You can come back. Surprise! This doesn’t occur to many people. You can think of leaving as an experiment. Do it and see how it goes for you. You can return, if you find that you’re not ready. I’ve had a number of clients return, virtually always for only a short period of additional work. Some have come back 2-3 times. One came back four, and the fourth time was the one where she really got down to work. I was thrilled, and I think she was as well. You can simply take things as they come, just like you have to do with the rest of your life.

SOME GOOD WAYS TO TALK ABOUT LEAVING THERAPY

I want to offer here some little “mini-scripts” which may help you deal with leaving.

(To your therapist) – “I’ve been thinking that I’m about finished with therapy. What do you think about that?”

(To anyone at all) – “I’m feeling about ready to leave therapy. It’s been a challenge/good experience/disappointment/real puzzle to me/a life changing experience (pick one or more). I’m ready for a rest.”

(To yourself) – “I feel about ready to stop. I want to respect that. I can come back if I want to, or go elsewhere, later. I will always have many options.”

(To your spouse) – “I’m graduating soon from therapy. I hope you’ve been keeping up, because your life is about to get really interesting!”

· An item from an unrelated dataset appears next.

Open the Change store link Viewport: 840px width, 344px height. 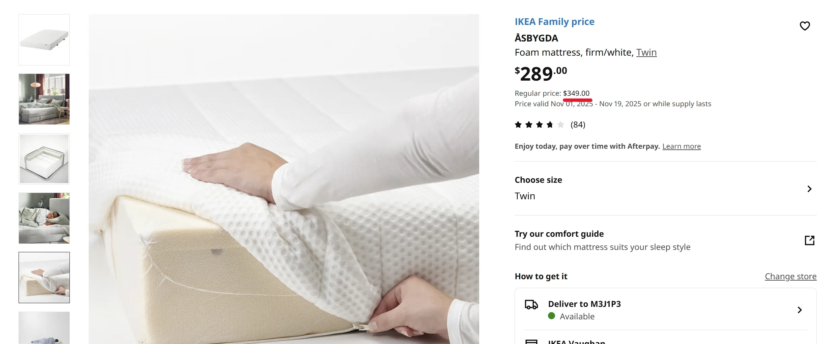pos(790,276)
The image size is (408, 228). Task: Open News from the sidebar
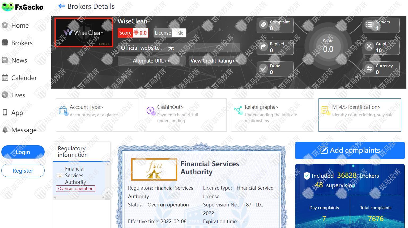pos(19,60)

(To your therapist) – “Thanks for the challenges, for the patience, for information, for the compassions and caring. I’m not who I was when I came here. I know I’ll keep growing after I leave, and what’s happened here will help to make that good growth. I’m grateful. I hope you think of me from time to time. I know I’ll think of you. Maybe I’ll send you a postcard.” (I always like to hear these sorts of statements. Expressing gratitude is something I very much value. I will often express a lot of it back – I do admire the courage and humanity of my clients. I always am inspired by it. Rarely, I think, do they realize how much they enrich my life. I want them to have some small sense of that. And I always respond positively to the idea of that “postcard”.)

CONCLUSION

I wrote this originally in one sitting, while thinking particularly of one client of mine (who reported finding it useful), but always had in mind a more general problem, involving many more individuals. What I have written seems incomplete, and unfinished, and I hope to revisit the topic and revise it further, but for now it’s time to go. This, too, is a work in progress.